Guerre des devises : le yuan en route pour détrôner le dollar
La guerre en Ukraine a accéléré les échanges libellés en monnaie chinoise, entre plusieurs pays se défiant des États-Unis. Désormais, le Yuan gagne en confiance auprès des investisseurs qui le voient de plus en plus comme une alternative au dollar américain, dont le statut de monnaie de réserve est de plus en plus remis en question. Sur fond de dédollarisation, la devise chinoise prend de plus en plus d’importance dans les échanges mondiaux. Au point que certains se demandent aujourd’hui si le yuan ne va pas remplacer le billet vert comme monnaie de référence.
Il faut dire que le yuan chinois, ou renminbi, a marqué des points dans sa lutte avec le dollar ces dernières années. En 2022, il était la cinquième monnaie la plus utilisée dans les échanges internationaux, alors qu’il stagnait encore à la 35e place en 2001. La Chine a poussé à cette internationalisation, en créant par exemple le système de paiements interbancaires transfrontaliers (CIPS) en 2015, pour faciliter les paiements transfrontaliers en yuans.
Pékin entend même rivaliser avec Washington sur le terrain des énergies, ou le “pétrodollar” est censé faire la loi. En 2018, la Chine a ainsi lancé les premiers contrats à terme sur le pétrole brut libellés en yuans, pour permettre aux exportateurs de vendre du brut en renminbis. Fin mars, la Chine avait également acheté en yuans 65.000 tonnes de gaz naturel liquéfié (GNL), exportées depuis les Émirats arabes unis. Une première mondiale.
Le dollar une fragile monnaie de réserve
Le dollar pour sa part continue d’être la devise dominante dans les échanges mondiaux, mais son statut de monnaie de réserve est remis en question. En 2022, la part des réserves de change libellées en dollars est ainsi tombée à 59,8%, contre 72% en 1999, selon le FMI (Fonds monétaire international).
Les investisseurs craignent un usage politique du billet vert, encore une fois entrevu lors du conflit en Ukraine, avec le gel des avoirs de la Banque centrale russe en dollars. Les récentes hausses de taux d’intérêt de la Réserve fédérale américaine rendent par ailleurs le billet vert particulièrement cher pour les emprunteurs étrangers.
En 2022, la directrice du FMI Kristalina Georgieva avait déjà averti que l’augmentation des taux d’intérêt aux États-Unis pourrait se retourner contre l’économie mondiale, en particulier contre les pays dont la dette est fortement libellée en dollars.
De son côté, le yuan lorgne de plus en plus sur ce rôle de monnaie de réserve mondiale. En 2016, la devise chinoise avait ainsi rejoint le panier de devises de réserve du FMI constituant le droit de tirage spécial (DTS). Ce panier est censé compléter les réserves officielles des pays membres; il comprenait auparavant le dollar américain, l’euro, le yen japonais et la livre sterling.

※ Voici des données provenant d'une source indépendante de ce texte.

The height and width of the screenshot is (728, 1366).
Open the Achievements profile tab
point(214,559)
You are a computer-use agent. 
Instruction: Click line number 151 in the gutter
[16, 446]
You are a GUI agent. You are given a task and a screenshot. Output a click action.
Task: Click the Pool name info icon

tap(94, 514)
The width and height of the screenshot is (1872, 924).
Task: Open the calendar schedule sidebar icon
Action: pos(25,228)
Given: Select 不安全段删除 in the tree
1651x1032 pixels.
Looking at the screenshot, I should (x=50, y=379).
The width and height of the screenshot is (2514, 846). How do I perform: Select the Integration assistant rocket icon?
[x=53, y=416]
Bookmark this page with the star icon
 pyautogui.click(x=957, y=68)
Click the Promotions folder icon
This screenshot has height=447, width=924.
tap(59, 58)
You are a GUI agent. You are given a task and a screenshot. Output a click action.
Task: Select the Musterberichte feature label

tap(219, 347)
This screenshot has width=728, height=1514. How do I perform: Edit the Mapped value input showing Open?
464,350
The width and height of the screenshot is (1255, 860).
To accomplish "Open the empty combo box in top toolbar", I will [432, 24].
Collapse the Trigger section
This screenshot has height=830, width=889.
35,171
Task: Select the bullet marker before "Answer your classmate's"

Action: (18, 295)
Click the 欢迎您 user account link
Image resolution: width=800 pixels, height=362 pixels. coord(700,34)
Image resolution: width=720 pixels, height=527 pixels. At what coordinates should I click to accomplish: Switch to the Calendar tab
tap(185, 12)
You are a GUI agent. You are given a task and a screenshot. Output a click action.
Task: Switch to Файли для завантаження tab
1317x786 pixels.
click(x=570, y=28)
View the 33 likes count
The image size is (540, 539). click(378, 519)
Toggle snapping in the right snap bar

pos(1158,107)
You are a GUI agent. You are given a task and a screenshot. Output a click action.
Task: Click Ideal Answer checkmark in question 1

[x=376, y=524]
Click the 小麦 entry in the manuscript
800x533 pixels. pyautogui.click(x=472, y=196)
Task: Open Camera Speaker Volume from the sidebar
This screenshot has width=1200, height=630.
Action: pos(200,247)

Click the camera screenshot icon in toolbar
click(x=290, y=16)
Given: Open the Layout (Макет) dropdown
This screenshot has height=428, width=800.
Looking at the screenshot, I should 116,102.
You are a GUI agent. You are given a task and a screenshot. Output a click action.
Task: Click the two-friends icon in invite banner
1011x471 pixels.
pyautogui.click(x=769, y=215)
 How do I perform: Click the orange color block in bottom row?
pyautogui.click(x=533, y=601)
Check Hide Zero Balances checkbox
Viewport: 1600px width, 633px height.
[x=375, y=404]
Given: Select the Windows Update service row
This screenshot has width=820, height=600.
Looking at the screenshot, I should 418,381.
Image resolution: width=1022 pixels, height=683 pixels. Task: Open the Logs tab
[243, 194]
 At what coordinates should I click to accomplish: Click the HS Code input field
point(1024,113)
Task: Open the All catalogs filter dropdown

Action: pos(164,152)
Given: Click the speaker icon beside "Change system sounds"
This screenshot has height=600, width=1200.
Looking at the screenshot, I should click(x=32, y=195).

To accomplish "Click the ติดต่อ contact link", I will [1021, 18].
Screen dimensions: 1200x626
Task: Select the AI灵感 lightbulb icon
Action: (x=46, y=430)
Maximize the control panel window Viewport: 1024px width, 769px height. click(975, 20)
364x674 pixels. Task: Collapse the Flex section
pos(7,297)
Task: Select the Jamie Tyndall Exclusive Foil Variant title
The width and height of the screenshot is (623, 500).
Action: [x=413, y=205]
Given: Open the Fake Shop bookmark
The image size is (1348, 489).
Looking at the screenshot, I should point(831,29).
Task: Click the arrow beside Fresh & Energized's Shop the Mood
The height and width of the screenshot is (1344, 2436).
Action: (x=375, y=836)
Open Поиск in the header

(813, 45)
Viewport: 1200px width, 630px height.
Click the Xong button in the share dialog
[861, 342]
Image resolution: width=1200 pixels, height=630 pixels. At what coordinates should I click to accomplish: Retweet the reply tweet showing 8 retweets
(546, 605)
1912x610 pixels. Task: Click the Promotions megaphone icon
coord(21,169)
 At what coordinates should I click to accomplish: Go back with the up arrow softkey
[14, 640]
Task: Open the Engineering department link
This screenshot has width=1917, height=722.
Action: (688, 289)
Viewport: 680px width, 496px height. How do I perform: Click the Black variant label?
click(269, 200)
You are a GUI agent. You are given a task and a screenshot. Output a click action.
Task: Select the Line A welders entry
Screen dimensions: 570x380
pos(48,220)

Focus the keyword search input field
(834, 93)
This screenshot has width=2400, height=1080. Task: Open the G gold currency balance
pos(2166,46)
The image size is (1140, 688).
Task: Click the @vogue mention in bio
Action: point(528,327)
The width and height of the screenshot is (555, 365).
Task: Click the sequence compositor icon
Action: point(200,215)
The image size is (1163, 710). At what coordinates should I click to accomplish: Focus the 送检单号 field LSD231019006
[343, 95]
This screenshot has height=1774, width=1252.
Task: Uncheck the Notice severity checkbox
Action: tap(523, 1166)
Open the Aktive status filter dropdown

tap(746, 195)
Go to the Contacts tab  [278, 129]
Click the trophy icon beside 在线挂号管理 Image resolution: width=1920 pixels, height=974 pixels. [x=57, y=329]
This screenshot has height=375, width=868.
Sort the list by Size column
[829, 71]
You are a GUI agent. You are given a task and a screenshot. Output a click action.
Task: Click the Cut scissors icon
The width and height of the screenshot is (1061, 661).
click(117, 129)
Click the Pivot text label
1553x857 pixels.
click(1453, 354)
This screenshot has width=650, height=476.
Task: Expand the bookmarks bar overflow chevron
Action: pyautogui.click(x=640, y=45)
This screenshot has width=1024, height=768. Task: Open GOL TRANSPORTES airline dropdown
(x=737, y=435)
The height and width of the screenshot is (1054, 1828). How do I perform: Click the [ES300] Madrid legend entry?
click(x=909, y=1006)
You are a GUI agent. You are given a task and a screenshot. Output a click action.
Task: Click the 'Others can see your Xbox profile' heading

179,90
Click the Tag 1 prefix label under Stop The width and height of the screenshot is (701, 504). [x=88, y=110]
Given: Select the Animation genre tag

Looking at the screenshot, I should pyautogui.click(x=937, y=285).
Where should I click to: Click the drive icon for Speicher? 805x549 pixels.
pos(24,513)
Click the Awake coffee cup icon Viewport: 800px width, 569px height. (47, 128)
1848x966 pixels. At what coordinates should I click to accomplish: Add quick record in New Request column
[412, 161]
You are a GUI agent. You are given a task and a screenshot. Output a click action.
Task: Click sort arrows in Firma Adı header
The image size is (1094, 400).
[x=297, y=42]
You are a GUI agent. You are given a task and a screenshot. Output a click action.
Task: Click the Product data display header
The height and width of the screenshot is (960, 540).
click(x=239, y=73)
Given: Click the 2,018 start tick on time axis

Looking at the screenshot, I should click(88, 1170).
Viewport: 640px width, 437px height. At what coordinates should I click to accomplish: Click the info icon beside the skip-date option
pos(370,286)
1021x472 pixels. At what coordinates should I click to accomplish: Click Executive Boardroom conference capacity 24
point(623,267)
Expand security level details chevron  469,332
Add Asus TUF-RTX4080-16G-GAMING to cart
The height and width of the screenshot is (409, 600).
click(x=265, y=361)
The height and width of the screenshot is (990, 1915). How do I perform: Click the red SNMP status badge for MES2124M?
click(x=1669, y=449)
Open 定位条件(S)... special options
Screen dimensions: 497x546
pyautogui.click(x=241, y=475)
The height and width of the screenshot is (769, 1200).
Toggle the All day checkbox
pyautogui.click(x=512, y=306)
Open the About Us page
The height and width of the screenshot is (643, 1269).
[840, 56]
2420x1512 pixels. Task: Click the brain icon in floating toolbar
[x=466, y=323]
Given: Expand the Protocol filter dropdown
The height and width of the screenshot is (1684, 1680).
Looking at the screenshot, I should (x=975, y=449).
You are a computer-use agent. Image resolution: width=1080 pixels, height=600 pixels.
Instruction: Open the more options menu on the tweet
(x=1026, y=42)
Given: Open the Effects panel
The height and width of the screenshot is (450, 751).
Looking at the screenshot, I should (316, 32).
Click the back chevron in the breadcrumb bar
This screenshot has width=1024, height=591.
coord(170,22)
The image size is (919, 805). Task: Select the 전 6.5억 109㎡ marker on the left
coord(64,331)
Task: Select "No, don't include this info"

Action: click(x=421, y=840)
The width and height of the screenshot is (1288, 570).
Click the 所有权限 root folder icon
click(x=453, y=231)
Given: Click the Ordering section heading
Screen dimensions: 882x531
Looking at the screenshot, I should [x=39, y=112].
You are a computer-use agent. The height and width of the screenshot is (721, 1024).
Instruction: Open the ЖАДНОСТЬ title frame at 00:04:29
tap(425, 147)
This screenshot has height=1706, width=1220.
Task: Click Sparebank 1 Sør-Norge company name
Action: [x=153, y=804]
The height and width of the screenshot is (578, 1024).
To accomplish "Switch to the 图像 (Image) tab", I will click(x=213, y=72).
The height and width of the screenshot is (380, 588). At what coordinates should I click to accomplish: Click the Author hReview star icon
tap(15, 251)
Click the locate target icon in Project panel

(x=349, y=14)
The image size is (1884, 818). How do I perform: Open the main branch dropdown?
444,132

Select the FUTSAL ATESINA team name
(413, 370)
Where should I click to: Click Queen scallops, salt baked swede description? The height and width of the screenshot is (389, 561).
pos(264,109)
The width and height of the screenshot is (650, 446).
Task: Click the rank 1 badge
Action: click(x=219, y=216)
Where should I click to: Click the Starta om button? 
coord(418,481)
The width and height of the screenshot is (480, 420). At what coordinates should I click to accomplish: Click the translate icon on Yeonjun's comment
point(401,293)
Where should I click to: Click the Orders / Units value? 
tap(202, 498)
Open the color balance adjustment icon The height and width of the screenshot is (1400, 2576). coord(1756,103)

La Russie est l’un des principaux pays à utiliser le yuan comme monnaie d’échange, pour exporter notamment son gaz et son pétrole. Mais d’autres ont aussi tenté l’aventure, comme l’Argentine, qui paie désormais ses importations chinoises en yuans, ou le Brésil qui a récemment signé un accord commercial avec la Chine pour favoriser les échanges en renminbis. En Afrique, l’Égypte souhaiterait aussi sauter le pas.